Copyright © 1997 Massachusetts Medical Society. All rights reserved.

BrS is a syndrome that is associated with SCD that often stems from genetic mutations of the SCN5A gene (which regulates the sodium channel), among others. The BrS phenotype is most commonly found in males aged 30 to 40 years with malignant arrhythmias and a history of syncope. BrS can be identified by the presence of coved- or saddleback-shaped ST-segment elevation in ECG leads V1 through V3, complete or incomplete right bundle branch block (RBBB), or T-wave inversion, but there are BrS mimics that may contribute to ST-segment elevation in the right precordial leads that should be considered [Wilde et al. Circulation 2002]. Potential treatments for BrS include quinidine to prevent recurrent syncope, isuprel to treat ventricular electrical storm, and implantable defibrillators for treatment of ventricular tachycardia/fibrillation and prophylaxis of sudden cardiac death. LQTS is characterized by delayed repolarization of individual action potentials and ECG, potentially resulting in QT interval prolongation and subsequent tachyarrhythmias [Roden DM et al. J Cardiovasc Electrophysiol 1999]. The most common LQTS genotype that is associated with sudden cardiac arrest at age <40 years is LQT1, though LQTS patients maintain a high risk for life-threatening cardiac events even after age 40. β-blockers are effective for treatment of LQTS, particularly among patients with LQT1 and LQT2 genotypes (p<0.001) [Moss AJ et al. Circulation 2000].

Catecholaminergic polymorphic ventricular tachycardia (CPVT) is a genetically transmitted cardiac ion channel disorder with an extremely high risk of SCD. If untreated, approximately 50% of individuals will present with a cardiac event that is possibly lethal by the age of 30 years. First recognized in 1975, this disorder involves mutations that lead to loss of calcium homeostasis in the heart, resulting in malignant arrhythmias.

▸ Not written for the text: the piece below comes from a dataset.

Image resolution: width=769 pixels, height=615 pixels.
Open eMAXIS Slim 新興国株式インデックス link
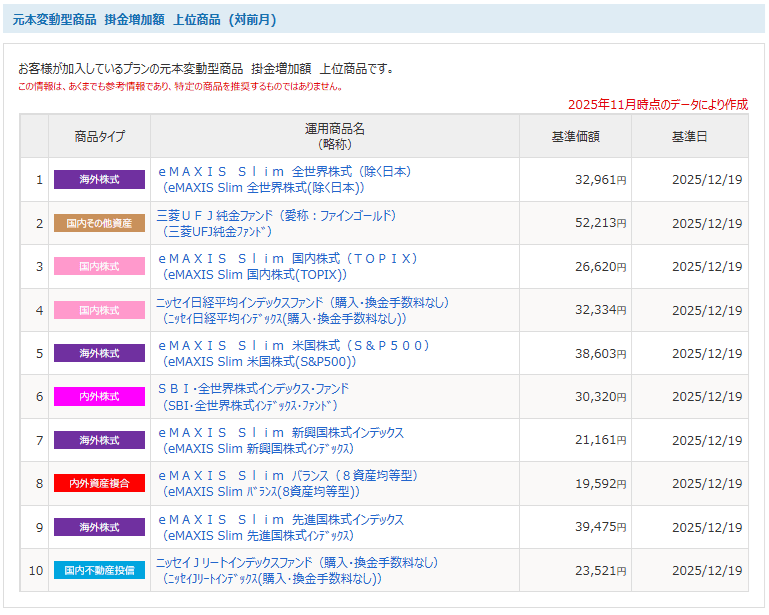(281, 433)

The most common symptom is syncope, usually during periods of emotional or exertional stress. Syncope most often appears during the first or second decade of life. It is important to distinguish this from LQTS, since β-blocker therapy in individuals with this syndrome is less effective. In addition, the cardinal finding of prolongation of the QT interval that is seen in LQTS is absent in this disorder [Liu N et al. Progress in Cardiovascular Diseases 2008].

ARVD is a genetically determined disease of the heart muscle that is associated with arrhythmia, heart failure, and SCD. It is thought to be most common cause of SCD in the young in European countries. Unfortunately, SCD is often the first clinical manifestation of ARVD, especially among young people who are engaged in strenuous activity. While ARVD is often characterized by intramyocardial RV fatty infiltration, as seen on MRI, Dr. Stephenson cautions that reliance on this diagnostic indicator alone is not sufficient. Therefore, it is important to determine the diagnosis of ARVD, based on the composite of a number of possible findings, including ECG abnormalities (T-wave inversion in V1 to V3, RBBB, and/or epsilon wave), right ventricular structural abnormalities that are seen on imaging, abnormal myocardial biopsy, positive family history, and genetic testing. No one criterion is robust enough to adequately diagnose ARVD with confidence.

Detecting an increased risk of SCD in young patients is a clinical challenge, and often this risk is not detected until an event occurs, at which point it may be too late. However, there are various syndromes that may serve as early indicators of SCD risk. Thus, identifying these predictive markers is crucial to early detection and risk reduction. Recognizing the ECG footprints of these disorders is paramount to making a diagnosis in the asymptomatic individual. Genetic testing may also provide valuable prognostic and diagnostic data, as genetic mutations play a large role in SCD in the young.